Curried Chicken Salad
This curried chicken salad is savory, sweet, and a little spicy, with lots of crunch from grapes, cashews, and celery.
- ½ cup mayonnaise I use Hellmann’s
- ½ cup plain Greek yogurt
- 1 tablespoon curry powder
- 1½ tablespoons honey
- juice of 1 fresh lime
- ¾ teaspoon kosher salt
- 4½ cups cooked shredded chicken I usually use rotisserie chicken
- 3 large ribs celery diced
- 1 cup seedless grapes halved
- 3 scallions light and dark green parts, finely sliced
- Pinch cayenne pepper optional, for heat
- ⅔ cup salted cashews optional
Make the Dressing
- Make the dressing: In a large bowl, whisk together the mayonnaise, yogurt, curry powder, honey, lime juice, and salt.

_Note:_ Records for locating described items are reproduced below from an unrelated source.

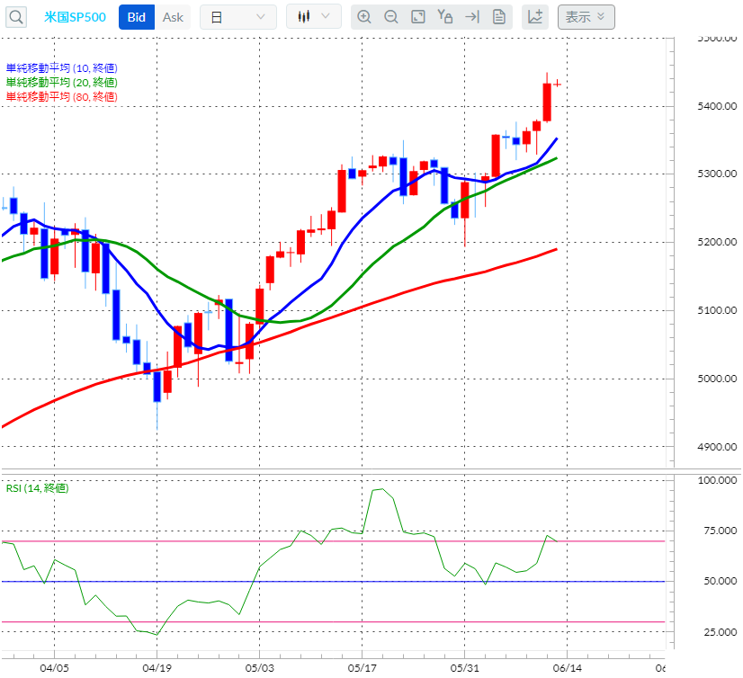Switch to Ask price display
The image size is (743, 678).
(x=173, y=16)
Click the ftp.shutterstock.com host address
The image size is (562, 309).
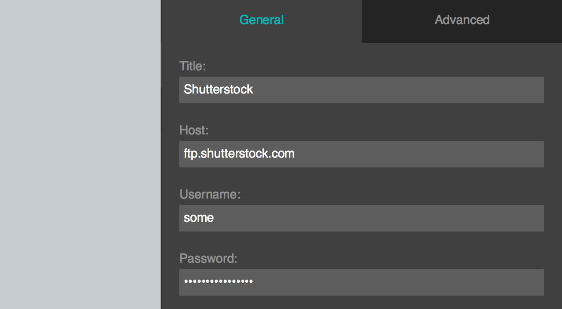pyautogui.click(x=239, y=154)
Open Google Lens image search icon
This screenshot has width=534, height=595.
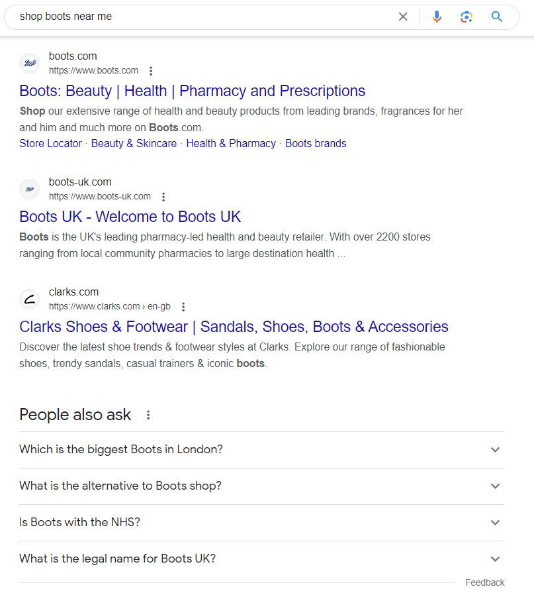pyautogui.click(x=467, y=17)
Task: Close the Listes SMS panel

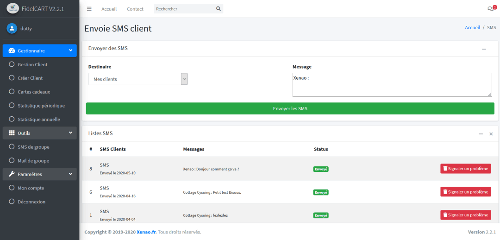Action: [x=491, y=133]
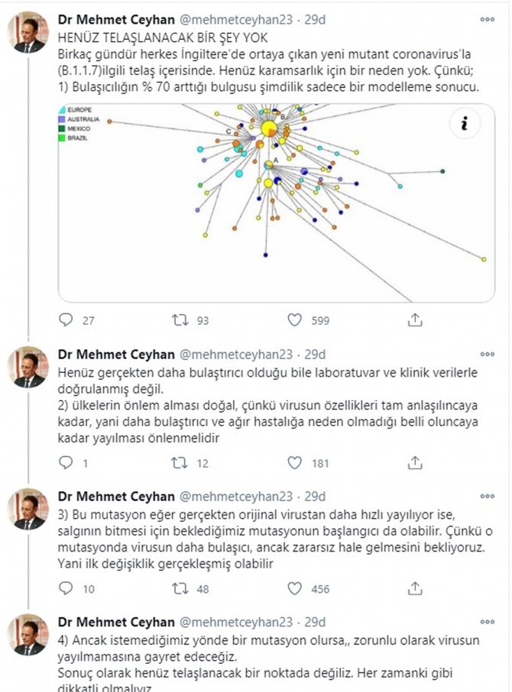Click the info (i) icon on the chart image
Screen dimensions: 512x692
pos(465,121)
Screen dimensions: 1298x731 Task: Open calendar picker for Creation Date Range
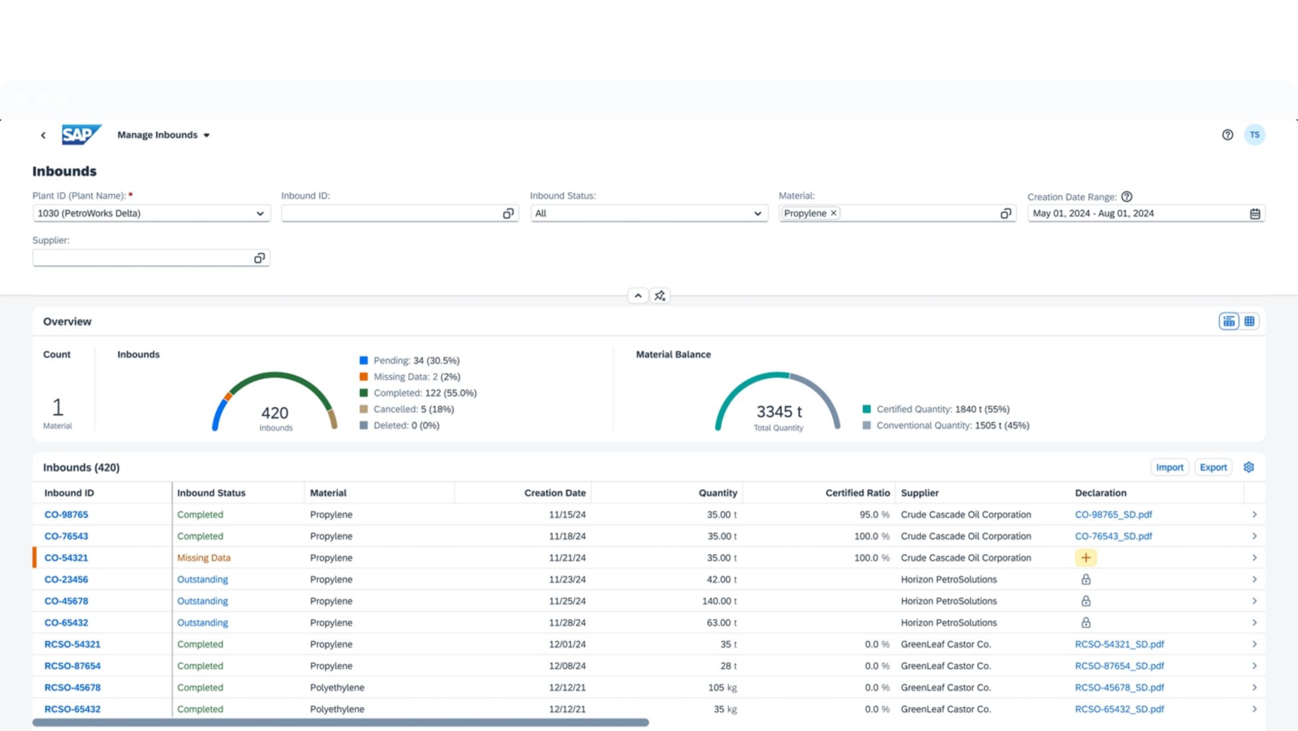coord(1254,213)
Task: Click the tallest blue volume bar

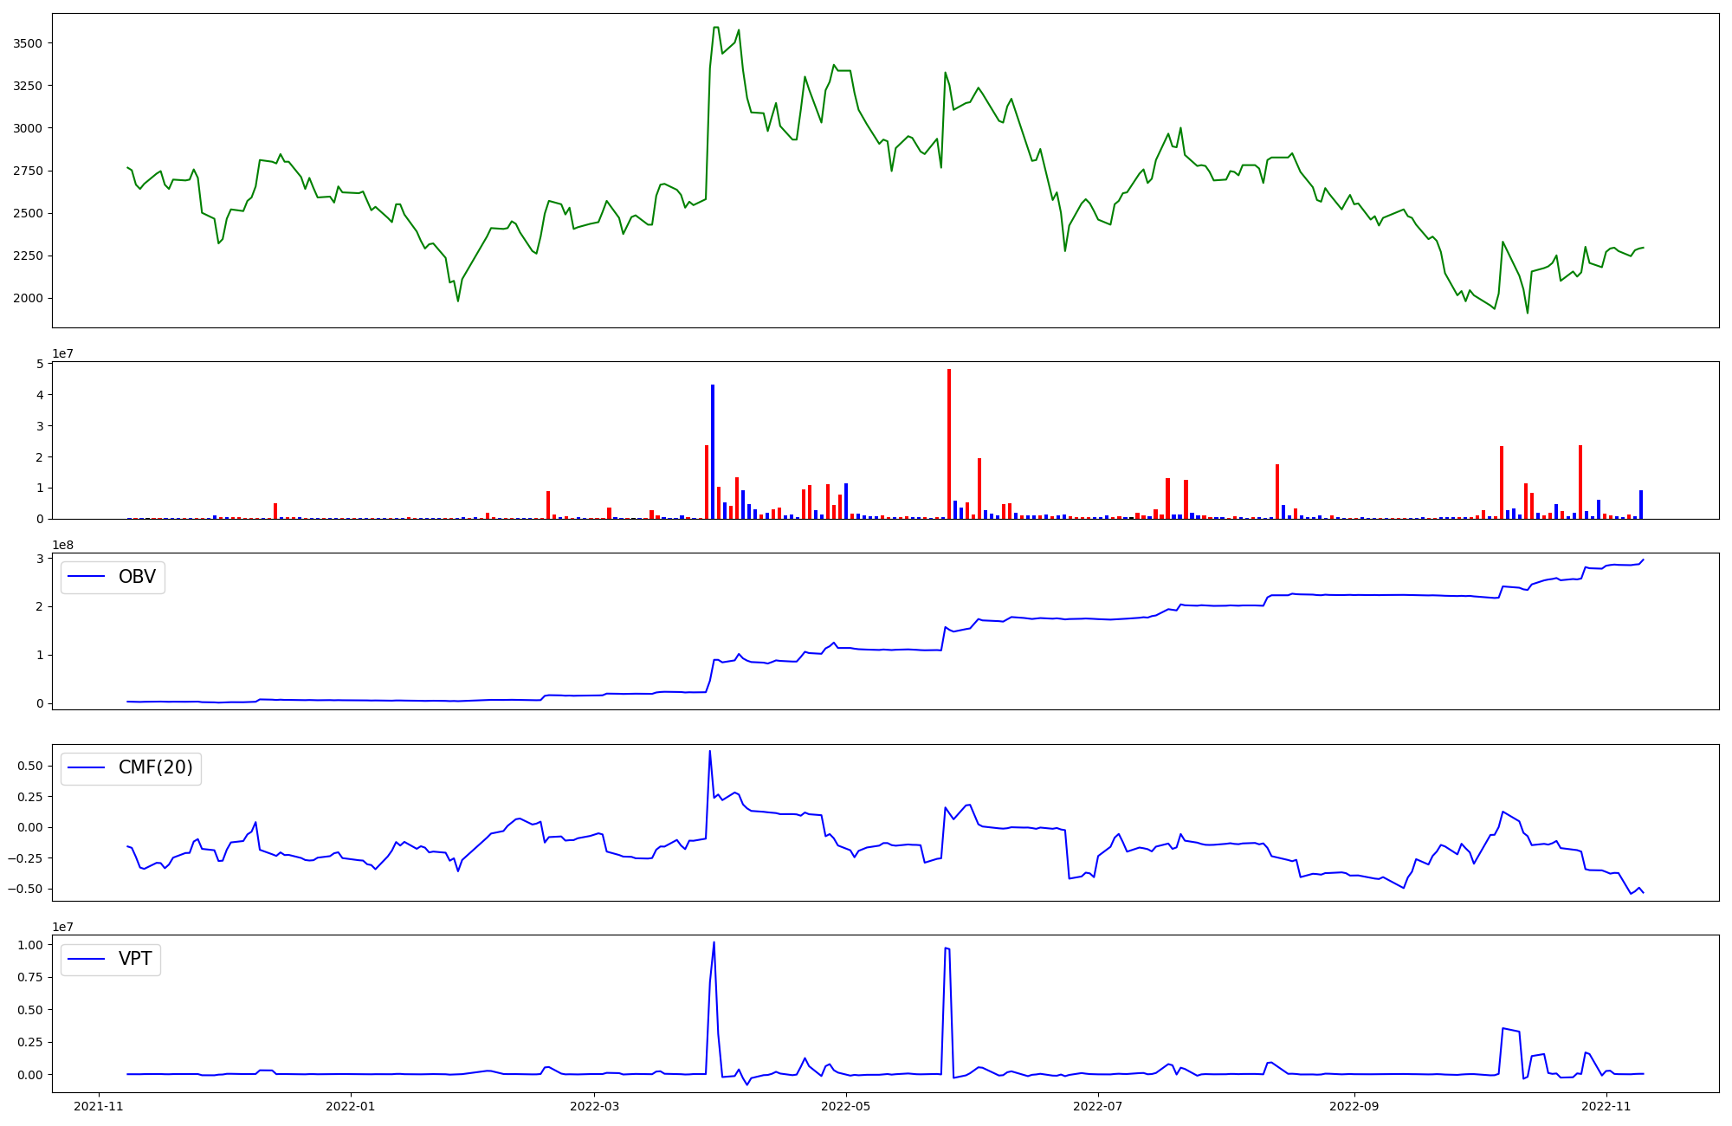Action: [713, 452]
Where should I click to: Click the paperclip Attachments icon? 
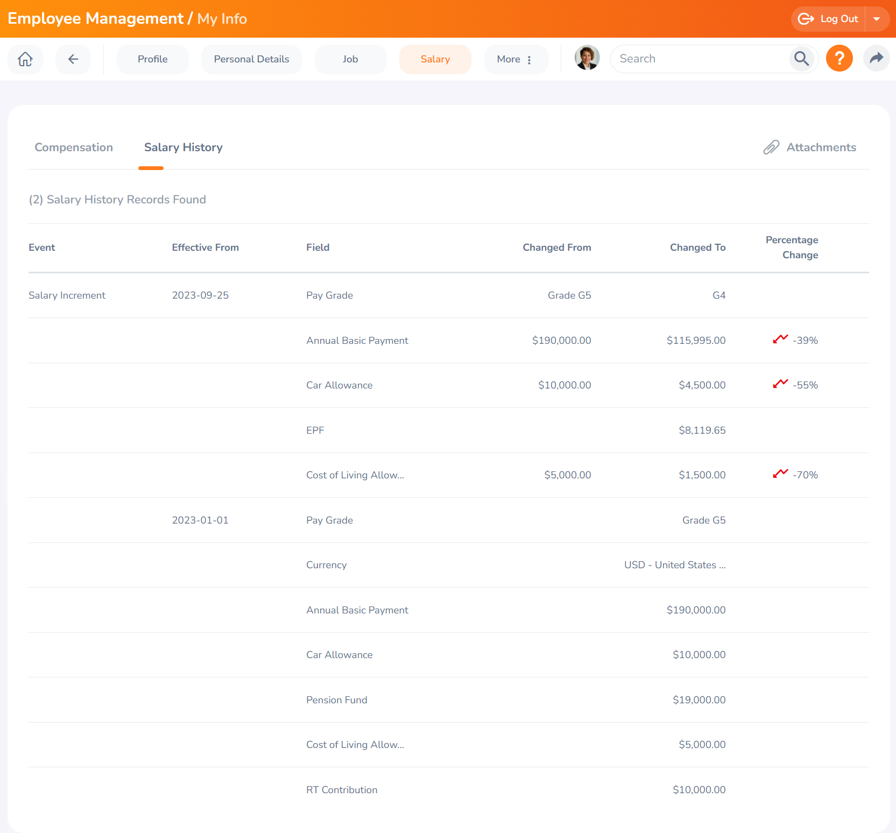(x=771, y=147)
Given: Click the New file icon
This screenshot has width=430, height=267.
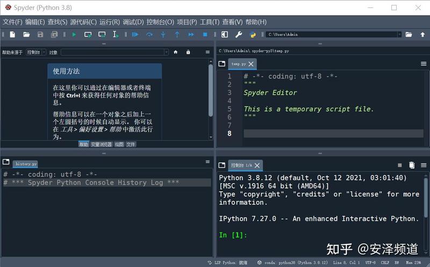Looking at the screenshot, I should (12, 34).
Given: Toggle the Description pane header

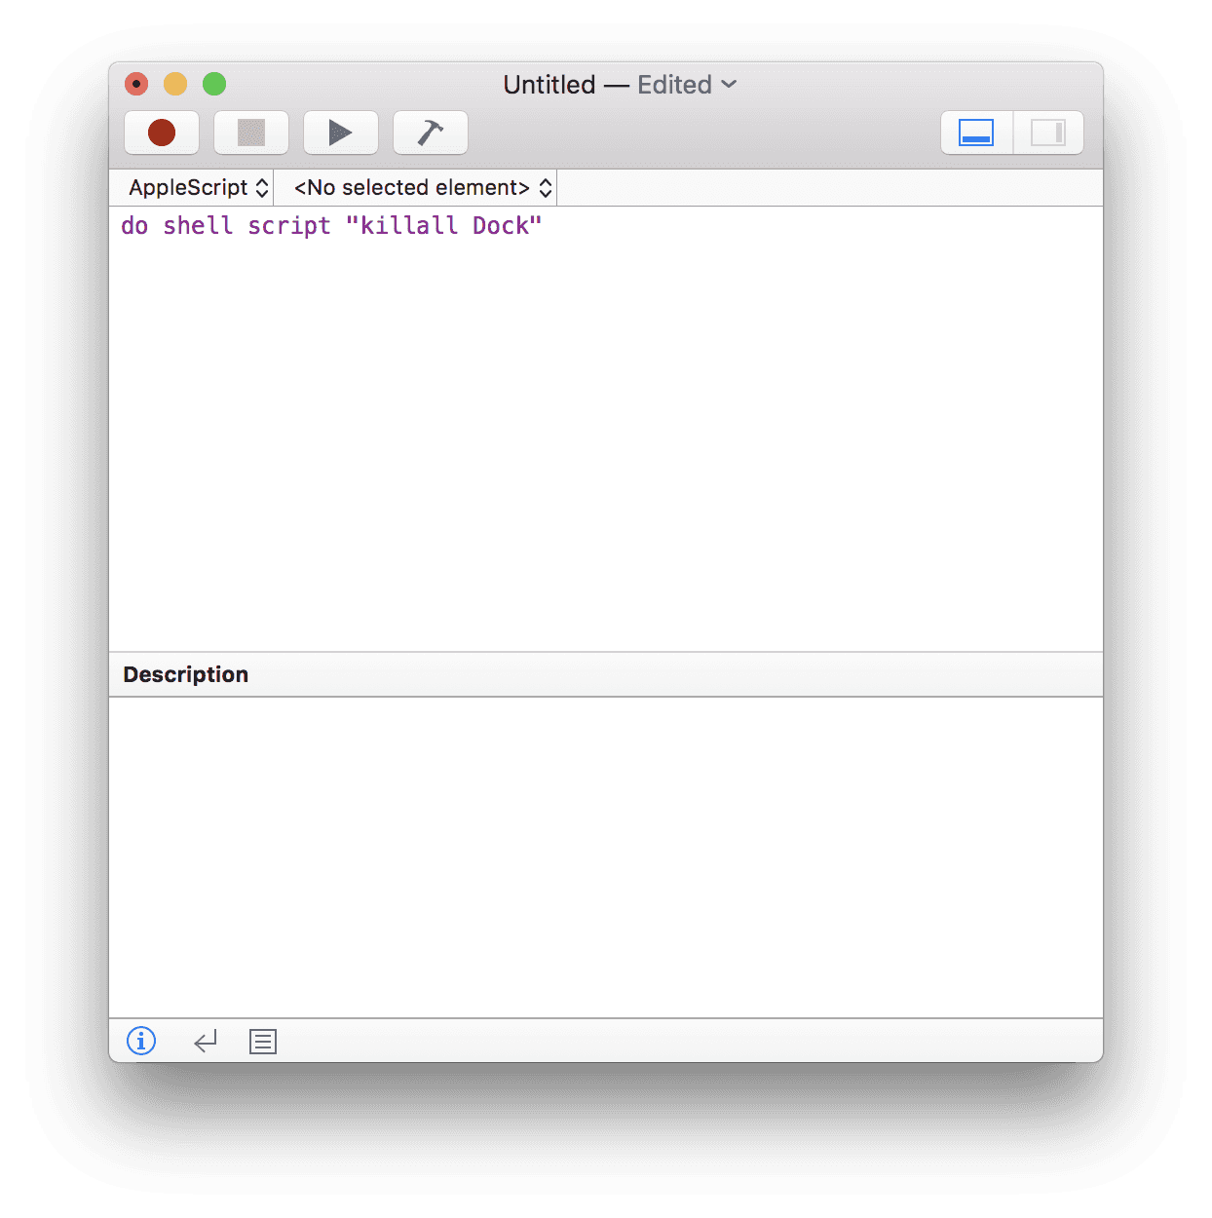Looking at the screenshot, I should 185,673.
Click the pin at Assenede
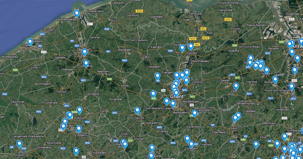The width and height of the screenshot is (303, 159). [182, 48]
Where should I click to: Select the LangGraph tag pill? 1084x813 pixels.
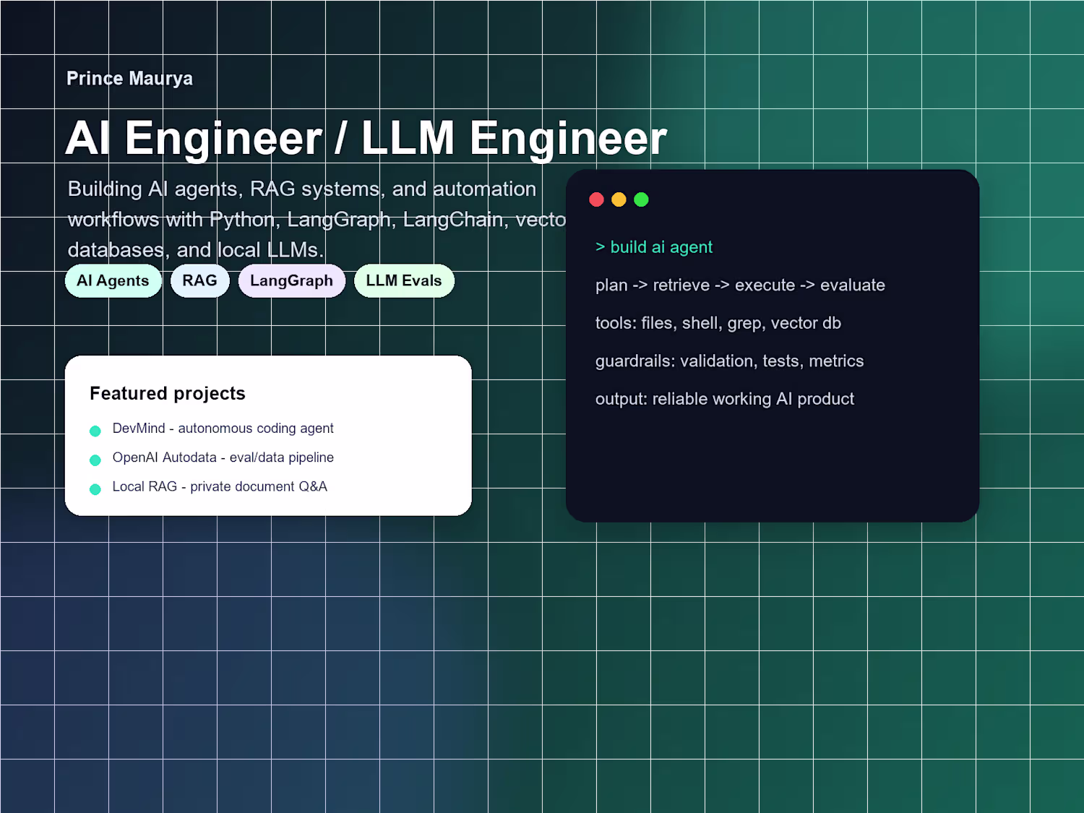[291, 281]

- To the dressing, add the chicken, celery, grapes and scallions. Toss well to combine, adjust seasoning as needed, adding the cayenne pepper, if desired. Chill the salad in a covered container until ready to serve. Add cashews, if desired, just before serving.
Make-Ahead Instructions: This salad can be made and stored in the refrigerator for up to 2 days. Wait to add the cashews until right before serving, otherwise they will get soft.